SHORT EXERCISE: Return every line of the records below that contains the string "coordinates", matching case exactly.

Records for locating displayed items:
— Start —

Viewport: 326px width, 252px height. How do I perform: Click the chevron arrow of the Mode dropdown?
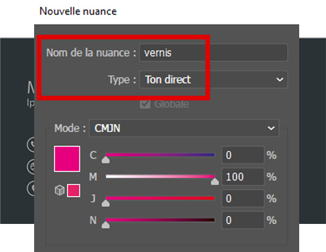pos(271,128)
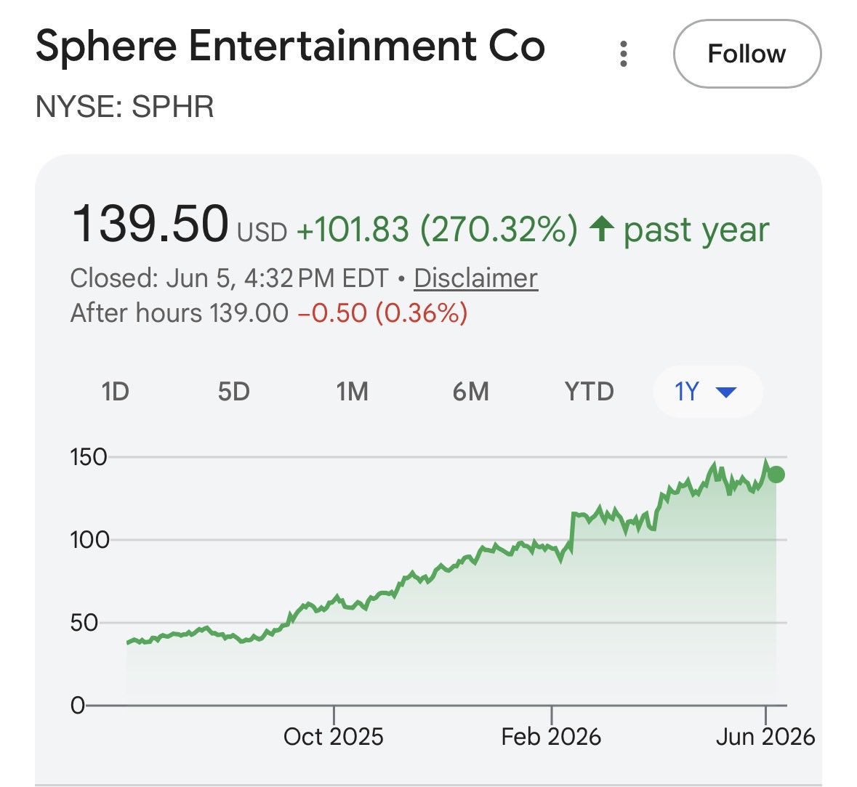This screenshot has width=857, height=787.
Task: Select the 6M chart range
Action: click(470, 391)
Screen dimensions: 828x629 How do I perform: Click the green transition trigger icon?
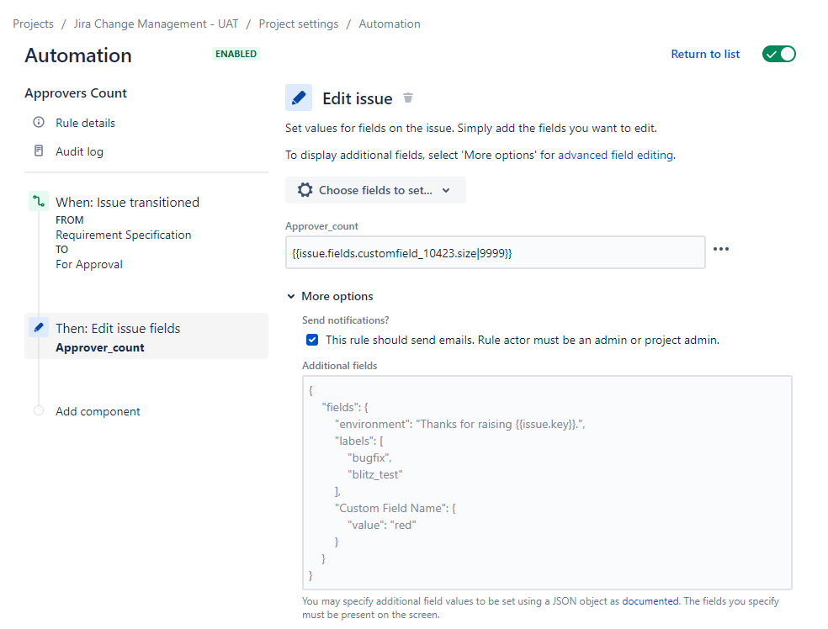point(39,202)
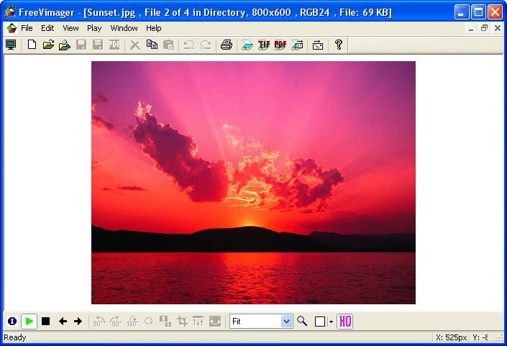Expand the background color dropdown arrow

pos(331,322)
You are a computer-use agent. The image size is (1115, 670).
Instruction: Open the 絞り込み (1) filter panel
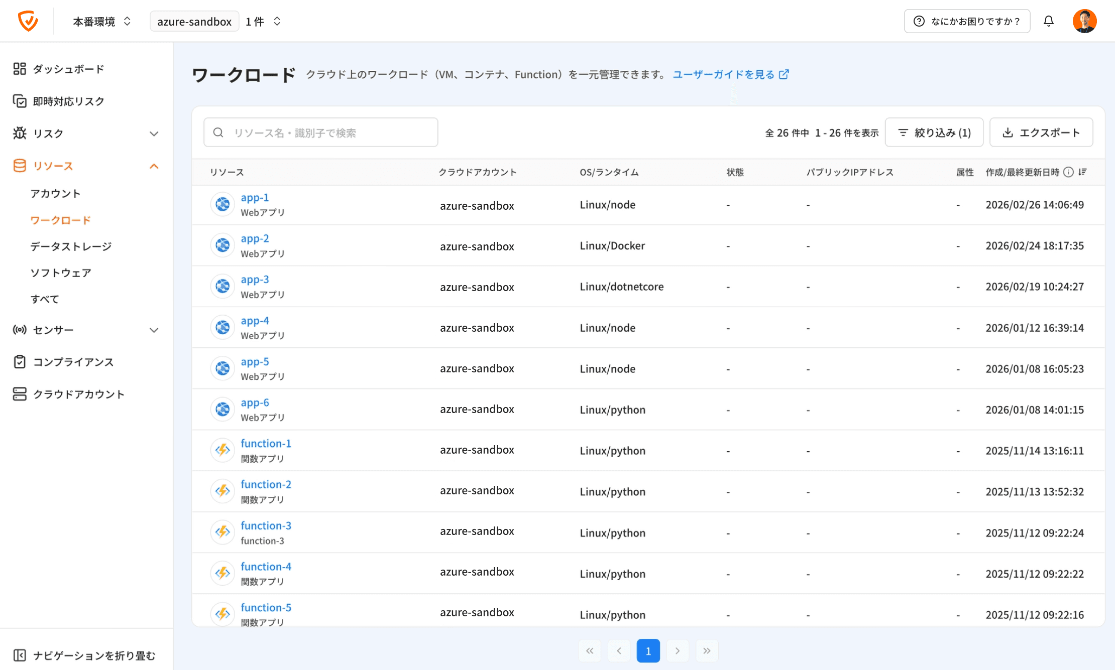(934, 132)
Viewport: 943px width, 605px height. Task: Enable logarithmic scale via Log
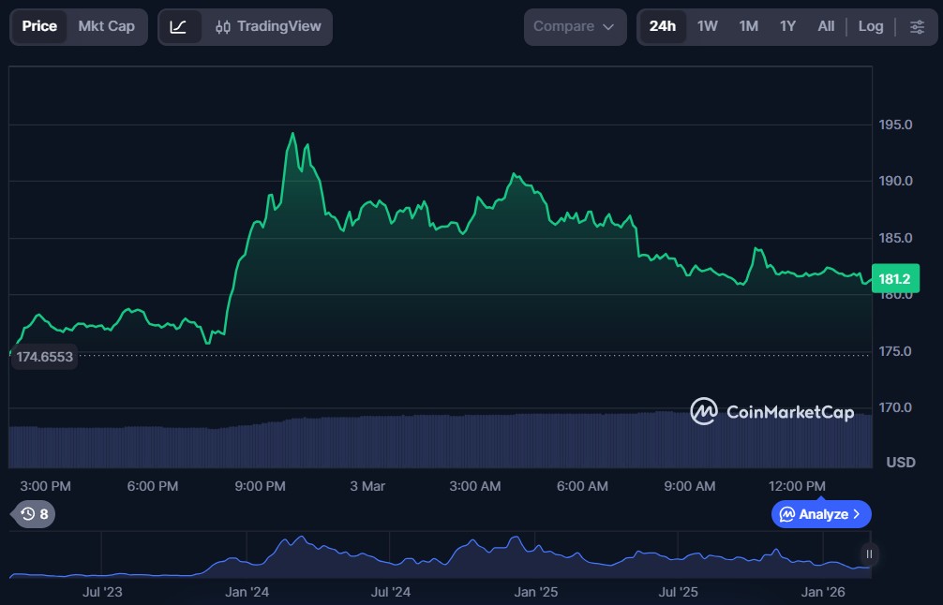pyautogui.click(x=871, y=26)
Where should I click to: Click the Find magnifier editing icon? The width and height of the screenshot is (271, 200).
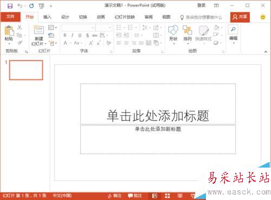pos(233,29)
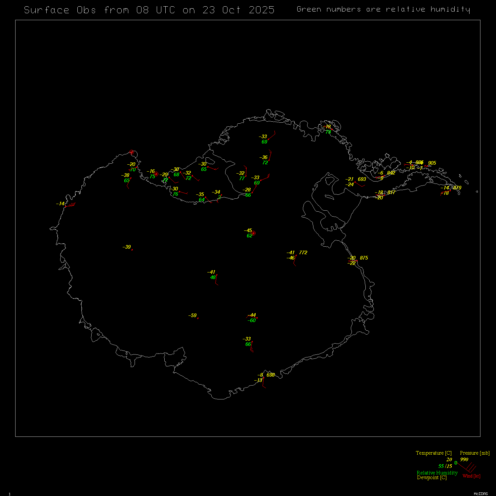Click the McIDAS label in bottom corner
This screenshot has height=496, width=496.
pos(480,494)
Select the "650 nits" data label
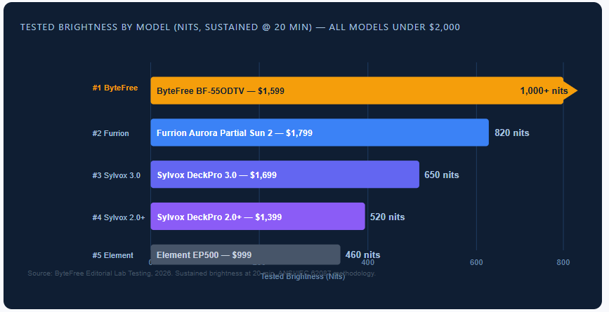The height and width of the screenshot is (312, 609). pos(442,175)
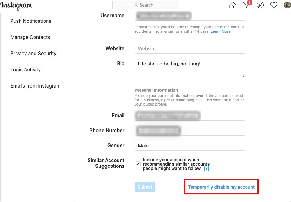Click the Instagram logo
Screen dimensions: 291x202
(x=16, y=6)
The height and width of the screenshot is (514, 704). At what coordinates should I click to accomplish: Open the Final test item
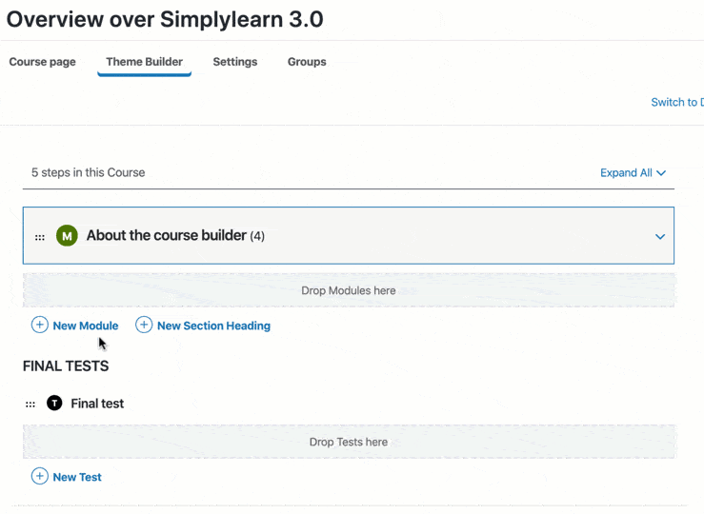97,404
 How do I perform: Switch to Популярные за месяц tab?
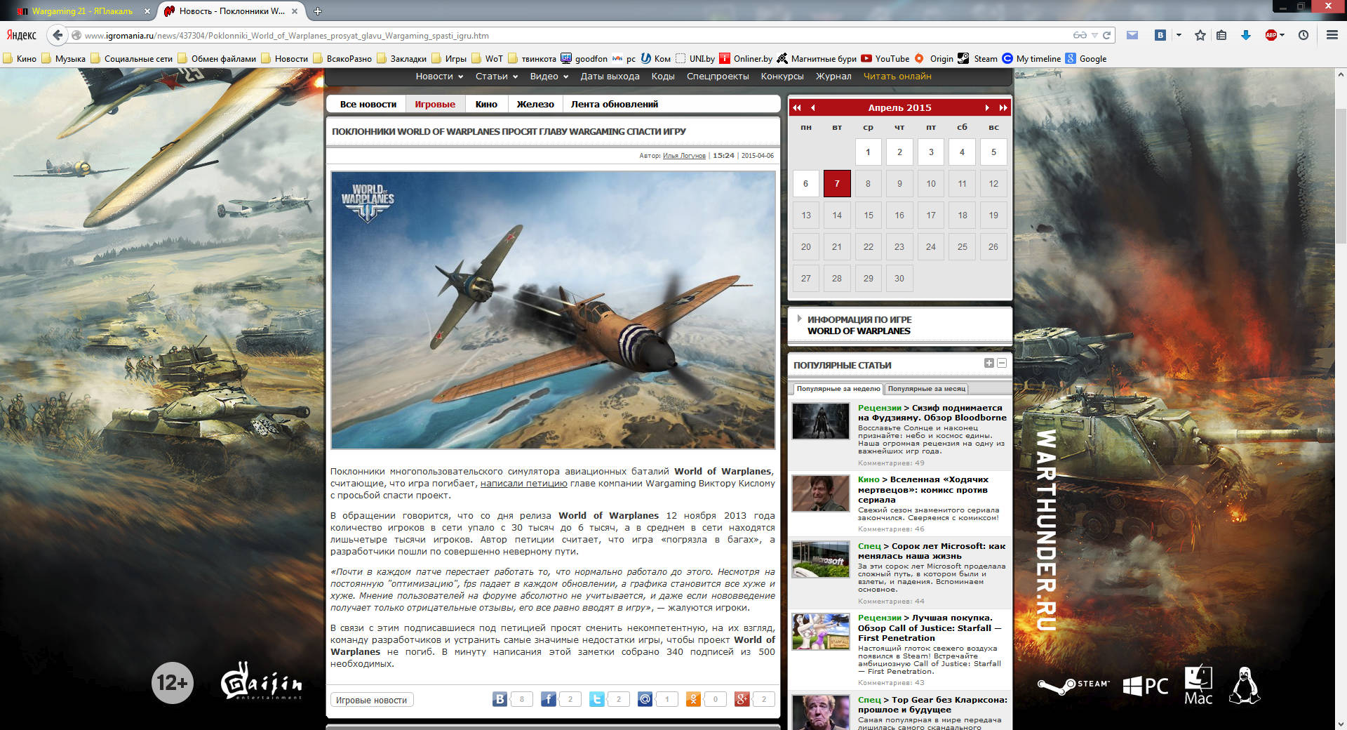click(926, 389)
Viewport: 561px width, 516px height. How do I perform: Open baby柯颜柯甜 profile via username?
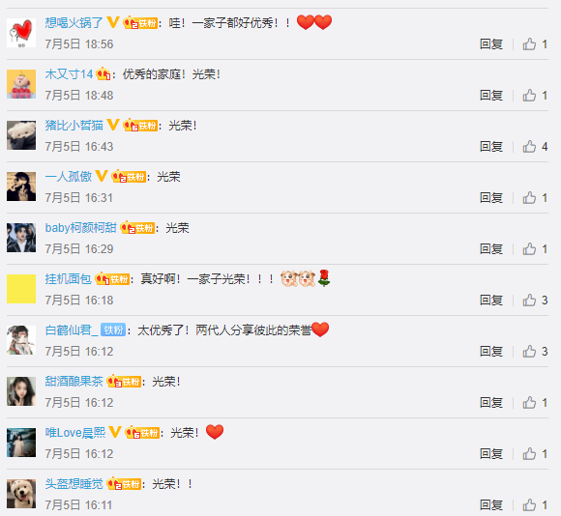81,228
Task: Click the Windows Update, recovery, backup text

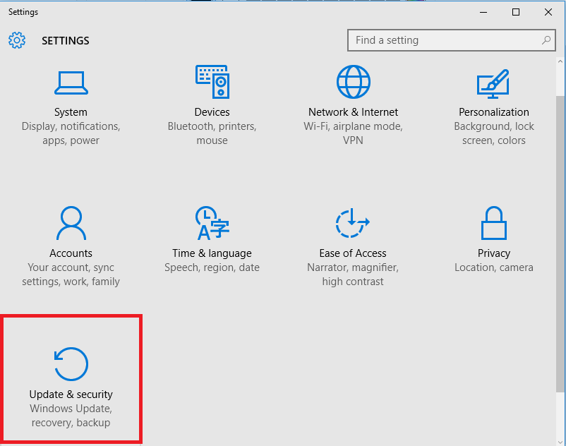Action: pyautogui.click(x=71, y=416)
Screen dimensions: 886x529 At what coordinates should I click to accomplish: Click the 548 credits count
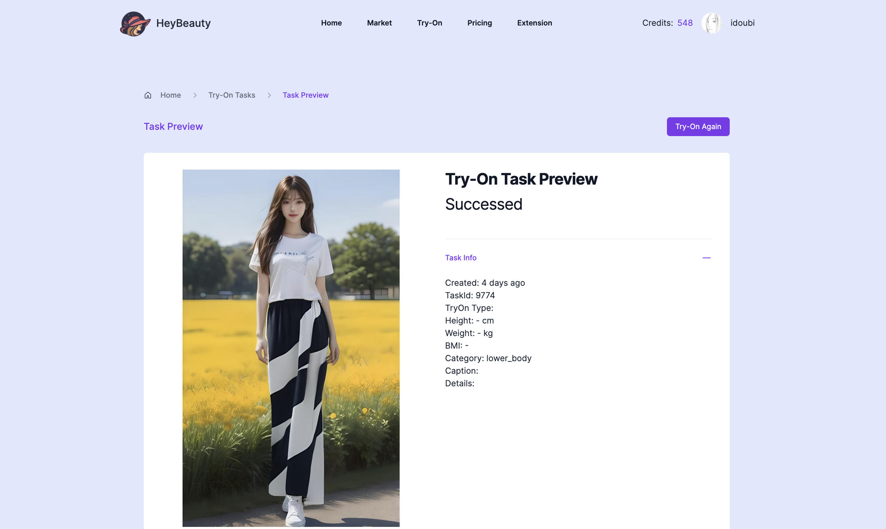pos(684,23)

— End —

RESPONSE TO THE TASK:
The height and width of the screenshot is (514, 704). At what coordinates should I click to accomplish: Open the Final test item
Screen dimensions: 886x529 At what coordinates should I click to accomplish: Click the 548 credits count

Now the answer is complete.